Our analysis also showed a significantly higher proportion of self-reported African Americans among those with low C-peptide levels. This is consistent with data from the NHANES III cohort in African Americans without diabetes [36]. In previous studies, African Americans without diabetes and black African men with early diabetes exhibited lower insulin secretion compared with their White counterparts for their given insulin sensitivity for glucose metabolism [37, 38].

This study has several strengths. Standardized protocols were used in the VADT for treatment of diabetes and other risk factors, reducing the likelihood for bias in treatment among the different quartiles of individuals. The sample size and duration of follow-up go beyond other studies for assessment of C-peptide levels, measures of glucose control and CVD assessment and adjudication. Key study metrics were measured prospectively every 3 months for the entire study duration with standardized protocols for measurement of fasting glucose, HbA1c and other risk factors. The VADT also included extensive collection of data on diabetes and non-diabetes medication use, as well as careful adjudication of events, including the composite CVD outcome and severe hypoglycemia. The large sample size and number of events allowed robust statistical analyses with adjustment for many relevant covariates. The frequency of visits allowed use of time-varying estimates for glucose variation or severe hypoglycemia in the Cox models up until the CVD event.

There are several limitations in our study. The typical participant in the VADT was male with known CVD or at high risk for subsequent CVD. Therefore, it is unclear if our findings will be generalizable in cohorts with a larger proportion of females or less underlying CVD risk. Although the association between C-peptide levels and CVD was independent of baseline insulin or sulphonylureas use, we cannot dismiss the possibility that C-peptide levels may reflect more subtle variations in treatment regimen, individual anti-diabetes medications, and/or their dosage. Our study has relied on fasting measures of glycemic control at study visits and therefore cannot provide additional critical information on short-term glucose variation that will better capture and reflect postprandial changes in glucose. The VADT trial also did not collect information on participants’ compliance with behavioral measures that could have influenced diabetes outcomes. Nonetheless, C-peptide appeared a surprisingly robust/persistent independent indicator of CVD risk even among this relatively homogenous cohort of advanced type 2 diabetes patients.

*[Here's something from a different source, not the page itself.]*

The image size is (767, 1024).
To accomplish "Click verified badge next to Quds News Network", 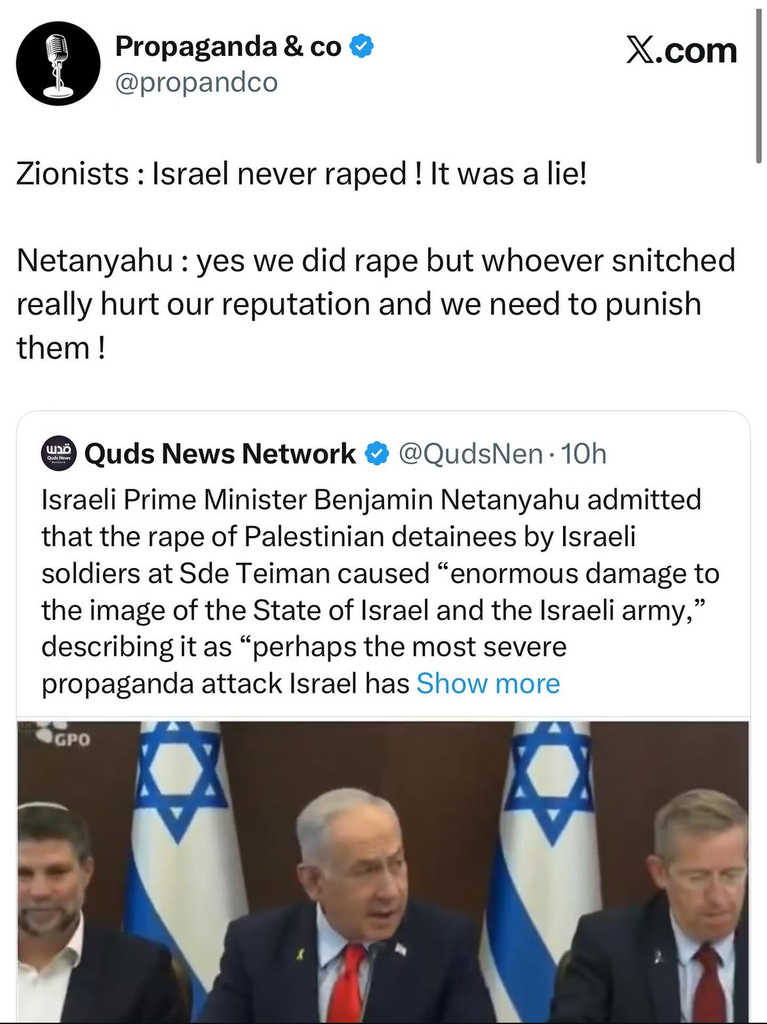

In conclusion, both low and high C-peptide levels were associated with CVD risk in this population. Contrary to our hypothesis, greater glucose variation or severe hypoglycemia did not explain the association between low C-peptide levels and CVD, suggesting additional mechanisms may link low C-peptide with increased CVD. Thus, C-peptide measurement may be a useful indicator of future glycemic control patterns and CVD risk and may identify phenotypic differences that could be relevant for clinical decision making in advanced type 2 diabetes.